Conclusions. The development of the medical care system has made invasive procedures available, improving outcomes in patients with acute myocardial infarction. This form of treatment is likely optimized to such an extent that any changes in the time before intervention will not substantially improve mortality rates.
Key words: myocardial infarction, in-hospital mortality, ST-elevation myocardial infarction, primary percutaneous coronary intervention
Background
Myocardial infarction is a specific clinical disorder characterized by a relatively high acute mortality rate.1 Multiple mechanisms contribute to arrhythmia and hemodynamic episodes, leading to cardiomyocyte ischemia and even the relatively sudden death of the individual.2 The distinction between ST-elevation and non-ST-elevation made little change in the clinical picture of in-hospital mortality. The most spectacular and fearful type of death is a sudden arrhythmic one in the form of ventricular fibrillation. The other possibility is an acute, high-degree atrioventricular blockage. There are 2 main forms of blockage: in patients with an inferior wall myocardial infarction, the most common type is a transient, proximal atrioventricular block, usually with a relatively rapid, narrow QRS escape rhythm, while in patients with an extensive anterior myocardial infarction, it is caused by interventricular septum ischemia, a typically permanent, distal type with a low, broad QRS escape rhythm. The latter can lead to ventricular asystole and sudden death. The hemodynamic impairment of ischemic ventricular myocardium can also result in low cardiac output with clinical signs of cardiogenic shock. This disorder was historically associated with a very poor prognosis, with mortality rates as high as 90%. An appropriate, timely invasive treatment of the underlying myocardial infarction can of course substantially reduce the burden of ischemia and necrosis.3 However, in some individuals, the changes could be irreversible, which can also lead to in-hospital death.
A report on the care of patients with ST-elevation myocardial infarction (STEMI) in American hospitals showed an improvement in care manifested by an increase in the rate of reperfusion and a shortening of the time from symptom onset to treatment. At the same time, several years of observation did not show a decrease in mortality in the entire study population, but only for patients without cardiac arrest. In the whole population, cardiogenic shock and cardiac arrest steadily increased.1 When designing our study, we wanted to know the profile of STEMI patients in our center, and the mortality rate and characteristics of the group with the highest risk. The modern cardiac care of patients with STEMI diminished the acute mortality to as low as 4–5%. It is uncertain if this value can be substantially reduced. One of the key obstacles is the numerous comorbidities related to the increasing age of the patients. Various combinations of chronic kidney disease (CKD), diabetes mellitus (DM), chronic atrial fibrillation, chronic obstructive pulmonary disease (COPD), malnutrition, frailty, and cognitive function decline can negatively influence the outcome in myocardial infarction patients even if the infarct-related artery (IRA) is kept open.4 Partial or slight insufficiencies of the aforementioned organs and systems in connection with even benign and transient hemodynamic impairment can contribute to a fatal end result – in-hospital death.
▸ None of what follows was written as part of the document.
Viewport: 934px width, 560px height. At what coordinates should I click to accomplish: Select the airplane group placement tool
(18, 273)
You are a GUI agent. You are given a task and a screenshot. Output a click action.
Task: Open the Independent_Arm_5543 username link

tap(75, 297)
The aim of the study was to assess the in-hospital death rate in patients with STEMI in relation to the patients’ characteristics, and the mechanisms of deterioration in hemodynamic and clinical status, in order to assess the possibility of preventing this type of death.
Material and methods
The study group comprised all patients hospitalized in 2015 with a diagnosis of STEMI in the regional cardiology ward, featuring a permanently working cardiac catheterization laboratory (Cath Lab). All patients were treated directly in the Cath Lab, undergoing primary coronary angioplasty, usually with a concomitant stent placement. These individuals were divided into 2 subgroups according to in-hospital death. Of the 106 patients included, 5 died during the hospitalization.
The study was approved by the local Bioethics Committee at Wroclaw Medical University, Poland.
Statistical analysis
All continuous variables are presented as means and standard deviations (SD). Comparisons were performed with the Mann–Whitney U test for independent groups. All categorical variables are presented as numbers and percentages. The comparisons were performed with the χ2 test. P-values less than 0.05 were considered significant.
Results
The basic demographic characteristics and selected clinical and biochemical data are presented in Table 1, Table 2. The difference in ejection fraction between the 2 groups is depicted in Figure 1.
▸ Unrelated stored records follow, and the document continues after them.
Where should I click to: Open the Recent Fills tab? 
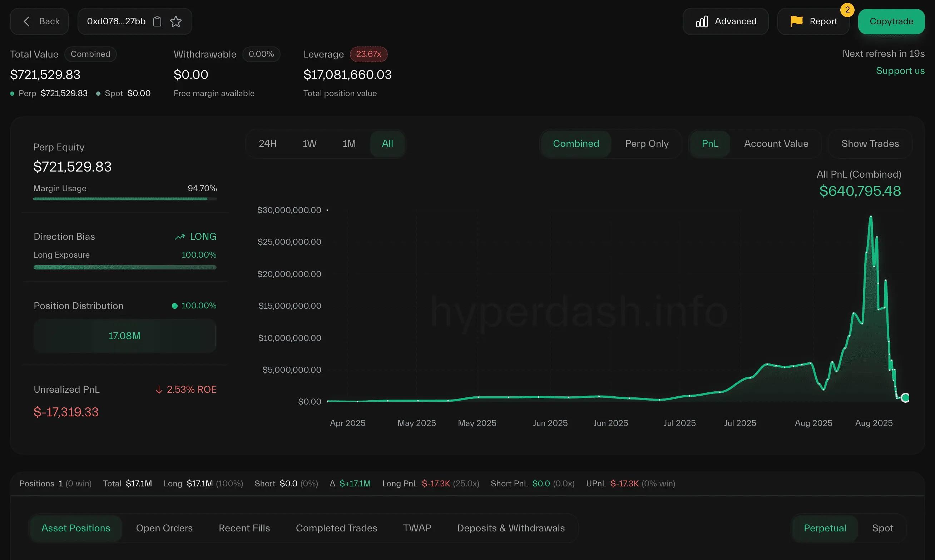244,528
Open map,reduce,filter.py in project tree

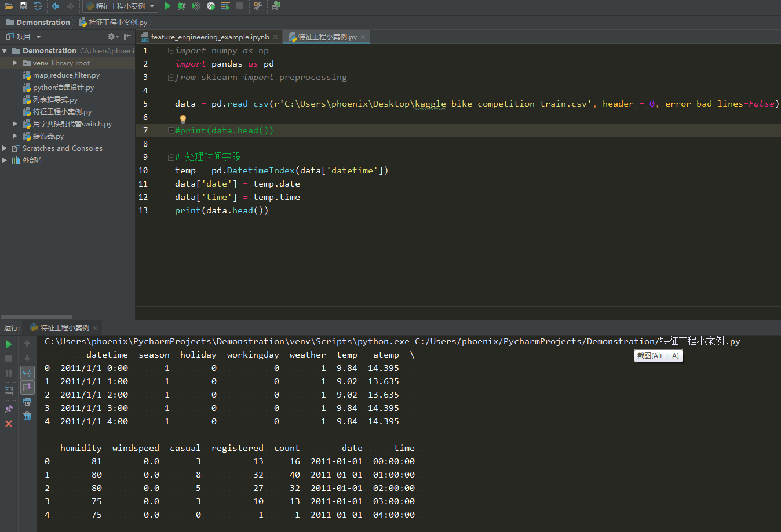tap(66, 75)
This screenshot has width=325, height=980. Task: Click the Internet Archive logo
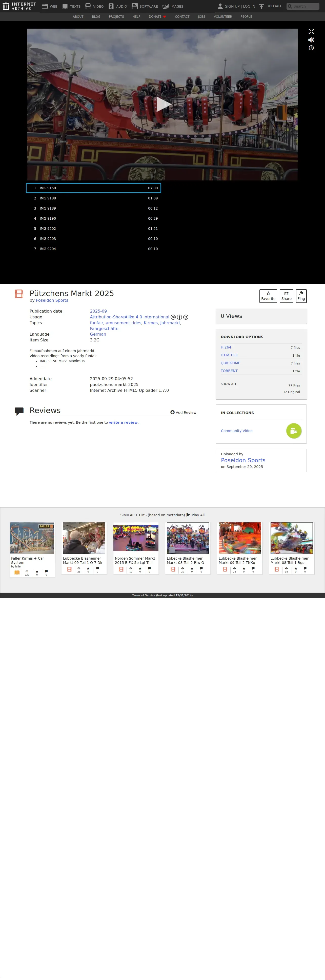point(19,6)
In the 5 patients who died, the LAD was occluded or subtotally narrowed in 4 cases. The circumflex artery (Cx) or the right coronary artery (RCA) was occluded or subtotally narrowed in 3 cases. In 4 cases, the primary percutaneous coronary intervention (PCI) was successful; in 1 patient, pulseless electrical activity was observed before the intervention, which was therefore postponed and subsequently not performed.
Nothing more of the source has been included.